529 college savings plans for American expats living abroad
What is a 529 Education savings account?
A 529 education savings account was introduced by Congress back in 1996. A 529 account is an attractive option since the earnings on contributions to the plan grow tax-free. Moreover, if the distributions from the plan are used to pay for qualified higher education expenses, then these distributions are tax-free. The funds from 529 education savings account can be used at any accredited university in the US as well as some qualifying institutions abroad.
Can an American expat living abroad open 529 college savings plans?
Every state has at least one 529 education savings plan. Some states offer several 529 college savings plans. Although, American expats are not residents of any particular state, they can still open 529 college savings plans. American expats will not receive a state tax deduction for the contributions made to 529 education savings account because they’re not required to file a state tax return.
What is a difference between a 529 prepaid tuition program and a 529 savings program?
US taxpayers as well as American expats living abroad can choose between two 529 plans.
The 529 prepaid tuition program is a 529 account that is used to purchase future tuition at today’s rate. Parents, grandparents or any other party can start a prepaid tuition program to pay for the future college tuition. On the other hand, a 529 savings program is the college savings plan because it enables its participants to save money in a college savings account. Any contributions to this college savings plan as well as earnings on the account will be used to pay for qualified education expenses tax-free. Each 529 education savings account offers a wide range of investment options so it is essential to choose the right plan that meets the individual requirements of American expats.
How to choose college savings plans for American expats living abroad?
As with as with any investment plan, it is essential to review three most important criteria.
- Low fees. American expats must target low administration fees and passively managed funds.

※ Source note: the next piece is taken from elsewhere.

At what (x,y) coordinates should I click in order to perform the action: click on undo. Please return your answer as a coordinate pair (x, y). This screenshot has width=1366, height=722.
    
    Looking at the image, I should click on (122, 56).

- Investment options. 529 plans should offer a wide variety of investment options to satisfy various risk aversions: 100% equity funds, fixed income funds, stable value funds, as well as a variety of equity and fixed income options, principal protected options and FDIC insured bank options.
- “Age-based allocation strategy”. It is essential to adjust the portfolio as the child approaches the college age. Consequently, it is beneficial to choose college savings plans with the age-based allocation strategy in which the age of the beneficiary determines the specific mix of investments.
Can 529 savings plans be used for foreign education institutions?
Per the Federal student aid website the distributions from 529 savings plans can be used to pay for qualified education expenses in more than 451 foreign education institutions. To get a list of all foreign institutions, please go to www.fafsa.ed.gov.
How much can an American expat contribute to the 529 education savings account per year?
Each US taxpayer can contribute up to $14,000 per year per child in 2013. The contribution up to $14,000 qualifies for the annual gift tax exclusion so there is no gift tax return filing requirement. American expats can choose to make a lump sum contribution of up to $70,000 ($140,000 for joint filers) and spread this amount over 5 years to avoid federal gift tax. The advantage of making a lump-sum contribution is a tax-free growth of investment. Consequently, it is better to invest a larger amount as early as possible to generate a higher return.
Are all distributions from 529 savings plans tax-free?
The distributions from 529 savings plans are free if they are used to pay for qualified college expenses. However, any withdrawals for “non-qualified” distributions will be subject to federal taxes, 10% federal tax penalty on the earnings as well as state taxes. One of the ways to avoid this situation is to name a new beneficiary like another child or grandchild.
Do American expats have other college savings plans to choose from?
Americans living abroad can choose from a wide variety of foreign investments. However, they should avoid PFICs or foreign mutual funds because they will be subject to enormous US filing requirements and punitive taxes on their PFIC investments.
Choosing college savings plans might be a challenging task for any taxpayer including American expats living abroad. It is beneficial to review the options online and to discuss investment strategies with a reputable investment advisor.